Working off a program that started in Milwaukee, the city is setting up a commission to analyze past killings and try to prevent violence. Businessmen have pledged to find work for people returning from prison. A few hundred volunteers have begun training to set up neighborhood watches or become mentors. The city has also announced that it is adopting a Chicago program that recruits people who have experience in violent neighborhoods and sends them out to counsel and intervene.
Fighting the homicide epidemic is doubly hard with a police department already known for corruption and facing a major federal overhaul. For nearly a year officials from the Department of Justice have been in negotiations with city officials over the terms of a consent decree, a legally binding blueprint for reform.

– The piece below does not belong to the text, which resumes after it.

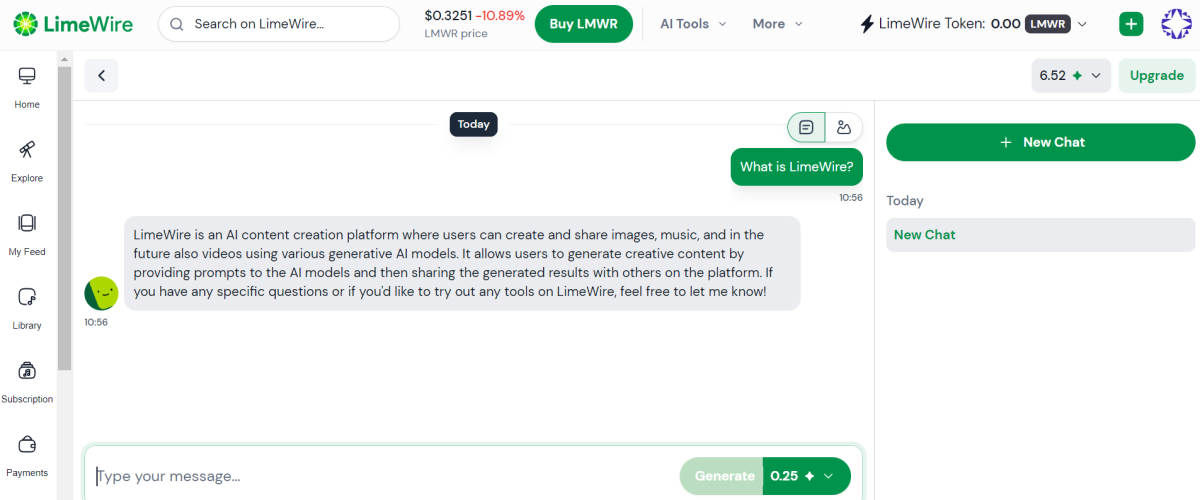The width and height of the screenshot is (1200, 500).
Task: Open the Library sidebar icon
Action: tap(27, 307)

From an economics point of view it is not clear that young people in New Orleans are killing to maximize their utility. Vendettas are often motivated by emotions. It seems that there are not economic motives in the killings at least for fifty or so percent of the incidents. It might be possible that killings enforce certain informal, street, rules, but there is not evidence of that. They might be related to psychological traumas of certain profile of people. The real question is how societies face the problem. A combination of a strong judiciary system with programs that pay attention to psychological traumas is key. Homicides in Mexico and Central America have been linked to drug activity, which actually might explain a lot. However we don't really know how much of the killings is related to drug trafficking and how much to the dynamics that seem to be happening in New Orleans. In one question: How different Central America and Mexico are from New Orleans?